=== Begin Enclosure ===
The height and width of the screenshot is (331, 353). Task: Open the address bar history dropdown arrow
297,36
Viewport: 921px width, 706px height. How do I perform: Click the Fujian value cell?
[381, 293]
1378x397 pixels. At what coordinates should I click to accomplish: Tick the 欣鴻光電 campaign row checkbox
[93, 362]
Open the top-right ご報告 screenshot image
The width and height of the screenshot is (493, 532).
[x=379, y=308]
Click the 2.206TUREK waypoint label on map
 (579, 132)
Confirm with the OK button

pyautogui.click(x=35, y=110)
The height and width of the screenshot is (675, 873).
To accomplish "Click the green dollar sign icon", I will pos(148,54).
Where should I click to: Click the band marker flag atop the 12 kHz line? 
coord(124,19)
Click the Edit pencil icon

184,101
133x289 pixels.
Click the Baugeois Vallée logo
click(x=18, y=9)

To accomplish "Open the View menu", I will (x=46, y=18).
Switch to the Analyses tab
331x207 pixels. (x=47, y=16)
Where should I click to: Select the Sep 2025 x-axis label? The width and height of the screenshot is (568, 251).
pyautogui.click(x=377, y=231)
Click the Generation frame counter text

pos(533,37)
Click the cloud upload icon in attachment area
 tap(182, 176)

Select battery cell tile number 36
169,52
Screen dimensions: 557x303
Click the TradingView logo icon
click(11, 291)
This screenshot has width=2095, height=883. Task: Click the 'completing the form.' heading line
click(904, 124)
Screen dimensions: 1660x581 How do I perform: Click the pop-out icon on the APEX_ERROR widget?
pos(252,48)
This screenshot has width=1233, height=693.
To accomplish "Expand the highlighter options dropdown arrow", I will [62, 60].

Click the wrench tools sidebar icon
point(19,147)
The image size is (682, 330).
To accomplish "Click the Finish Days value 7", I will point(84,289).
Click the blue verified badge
=== End Enclosure ===
__AIM OF THE EXERCISE__
Above are the records; print exactly the lines from the line with "The width and height of the screenshot is (493, 532)." to the line with "133x289 pixels.", including both, and nothing else.

__EXERCISE RESPONSE__
The width and height of the screenshot is (493, 532).
[x=379, y=308]
Click the 2.206TUREK waypoint label on map
 (579, 132)
Confirm with the OK button

pyautogui.click(x=35, y=110)
The height and width of the screenshot is (675, 873).
To accomplish "Click the green dollar sign icon", I will pos(148,54).
Where should I click to: Click the band marker flag atop the 12 kHz line? 
coord(124,19)
Click the Edit pencil icon

184,101
133x289 pixels.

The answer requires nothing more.